The plan did not comply with subsection (c)(2)(A), Judge Gan said, because it only promised a “possible payment of an unknown amount from Debtor’s actual disposable income.”

The plan was not doomed, however, because Section 1191(c)(2) permits a debtor to satisfy either subsection (c)(2)(A) or (c)(2)(B). Subsection (c)(2)(B) permits confirmation if:

the value of the property to be distributed under the plan in the 3-year period, or such longer period not to exceed 5 years as the court may fix, . . . is not less than the projected disposable income of the debtor.

For Judge Gan, “the record is clear” that the plan satisfied subsection (c)(2)(B) “because the effective date payment [of $433,000] is greater than Debtor’s projected disposable income for the minimum three-year period required by § 1191(c)(2).”

Judge Gan said that Subchapter V “sets a baseline requirement that a debtor commit three years of projected disposable income, while it also affords the bankruptcy court discretion to require more as a condition of finding a plan fair and equitable.”

The ability of the court to set a longer commitment period “is unique to subchapter V,” Judge Gan said.

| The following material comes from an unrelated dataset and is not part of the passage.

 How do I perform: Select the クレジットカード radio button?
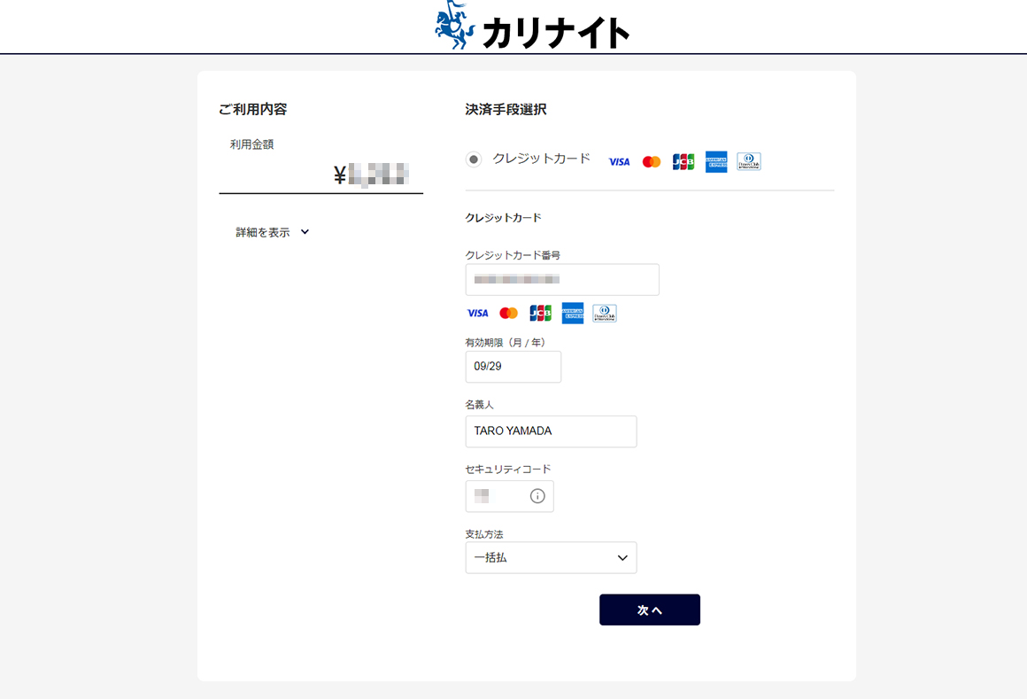click(x=472, y=160)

The commitment periods are fixed in chapters 13 and 12, he said.

“By giving the bankruptcy court the sole authority to require a longer commitment period in appropriate cases, subchapter V ensures an efficient confirmation process for small business debtors,” Judge Gan said.

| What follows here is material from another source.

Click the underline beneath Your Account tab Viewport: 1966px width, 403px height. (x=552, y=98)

To satisfy the minimum requirement of subsection (c)(2)(B), Judge Gan said that the plan must provide for payments in three years after confirmation “having a present value of not less than [the debtor’s estimate of some $287,000].”

Judge Gan held that the bankruptcy court did not err in finding the plan to be fair and equitable and in satisfaction of Section 1191(c)(2)(B) because “the Plan provides for distribution of the [sale proceeds] on the effective date in the amount of [about $433,000].”

Although the plan satisfied cramdown confirmation requirements with the initial payment of $433,000, Judge Gan noted that the debtor will not receive a discharge unless the later payments of disposable income end up totaling at least $181,000.

If the debtors’ “projections are as fanciful” as the objecting creditor argued, Judge Gan said that the debtor “may not receive a discharge,” even though it complied with confirmation requirements.

The BAP upheld the bankruptcy court’s other findings on issues such as good faith and affirmed the bankruptcy court’s confirmation of the plan.

Case Name
Legal Services Bureau Inc. v. Orange County Bail Bonds Inc. (In re Orange County Bail Bonds Inc.)
Case Citation
Legal Services Bureau Inc. v. Orange County Bail Bonds Inc. (In re Orange County Bail Bonds Inc.), 212-1086 (B.A.P. April 27, 2022)
Case Type
Business
Bankruptcy Codes
Alexa Summary

The statutory standards for confirming a cramdown plan under Subchapter V of chapter 11 are imprecise, if not downright vague. The Bankruptcy Appellate Panel for the Ninth Circuit has written an opinion “to explain the unique role” played by the bankruptcy court “to set the commitment period in which the debtor must pay its projected disposable income or its value.”

The debtor was a bail bond company that had been foundering in chapter 11 before the advent of Subchapter V in March 2020. To gain a new lease on life and avert dismissal, the debtor amended the petition to elect treatment under Subchapter V.